Income Tax Act has 23 chapters
in total and 298 sections, according to the official website of the Department
of Income Tax. Although it is very tedious to review all the sections and
chapters of the income tax, the Income Tax Administration encourages taxpayers
to take advantage of the deductions and rebates provided for in the Income Tax Law, to reduce the amount subject to tax.
However, there are five sections in
particular that every taxpayer should know, which will be especially useful
when he decides to invest his group in one of the investment vehicles.
Download and Prepare at a time 50 Employees Form 16 Part B for the Financial Year 2021-22
Section 80C - Tax deduction on
investments
Section 80C of the Income Tax Act allows deductions for investments made in certain instruments. Two of the most popular are tax-saving mutual funds and tax-saving fixed deposits. Tax-saving mutual funds are equity-oriented; This means that at least 65% of its entities must invest in inequality.
The Equity Linked Savings Scheme
(ELSS) comes with a 3-year lock-in period of a minimum of 80% of the group
invested in the shares and is eligible for tax deductions of up to Rs. 1.5
lakhs under Section 80C of the Income Tax Act.
Similarly, a tax-saving fixed deposit system has a maturity of at least 5 years, with a maximum deduction of
Rs. 1.5 lakhs an investor can claim.

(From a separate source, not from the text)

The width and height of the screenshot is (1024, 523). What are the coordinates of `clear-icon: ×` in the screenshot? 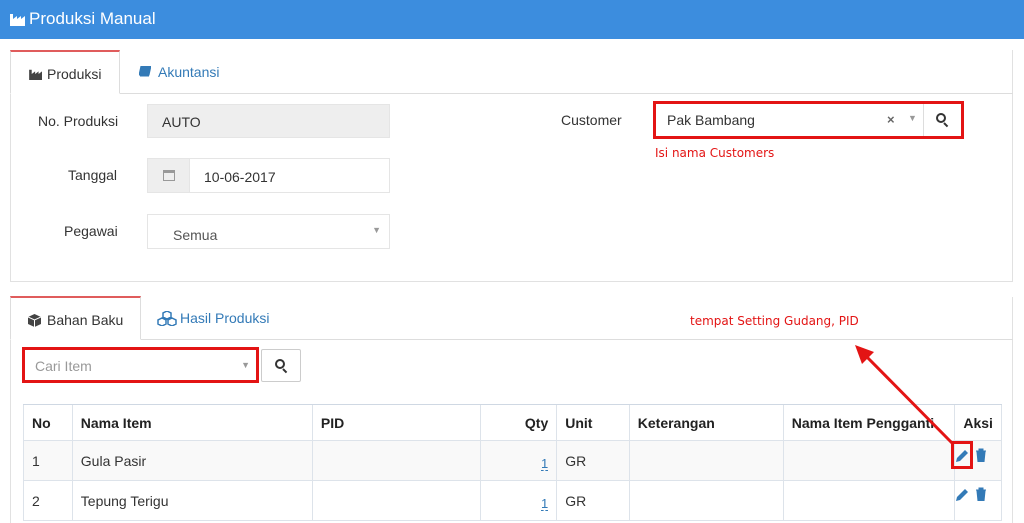 It's located at (891, 120).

Tax on interest earned in excess of 10%
will be based on the rates in the personal income tax bracket.
You can invest in time deposits
with returns of up to 8.35% at Finserv Markets (with an additional 0.25% above
current senior rates). You can choose between flexible tenures ranging from 12
months to 5 years and benefit from guaranteed returns.
Deduction 80CCC - Tax Deduction for
Contribution to Pension Funds
As a result of an attempt to encourage taxpayers to begin investing in pension funds, Section 80CCC provides an income tax deduction for Chapter VI-A pension funds from the taxpayer's gross gross income for that tax year. . This provides a tax deduction for any amount paid or deposited in the annual premium plan of any insurance company (LIC or other). Also, the maximum deduction that can be claimed through Section 80CCC is Rs. 1.5 lakhs.
Download and Prepare at a time 50 Employees Form 16 Part A&B
for the Financial Year 2021-22
Section 80CCD - Tax Deduction for
Contribution to the National Pension Scheme
Section 80CCD establishes income
tax deductions for contributions to the National Pension System (NPS). Also,
the maximum deduction that can be claimed from Section 80CCD (1) is 10% in the
case of a salaried person (employee) from non-employees (self-employed).
Section 80CCD (1B) entitled to get
an additional deduction of up to Rupees Fifty Thousand for the group deposited
by the individual into their NPS account.
Section 80CCD(2) allows individuals
to claim an additional deduction on their contribution to an employee's pension
account of up to 10% of their salary.
Section 80TTA - Tax exemption for
interest on a savings account
Under Section 80TTA of the Income
Tax Act (Chapter VI-A), individuals can claim an exemption of up to Rs. 10,000
per year of interest earned on deposits in savings accounts held in banks, post
offices or cooperatives.
Section 80TTB - Interest Income Tax
Exemption for Seniors Citizen above 60 Years Age.
According to the 80 TTB section of the Income Tax Law, seniors (age 60 and over) can claim tax credits on the interest income from deposits they hold. The maximum allowable deduction in a financial year is Rs. 50000.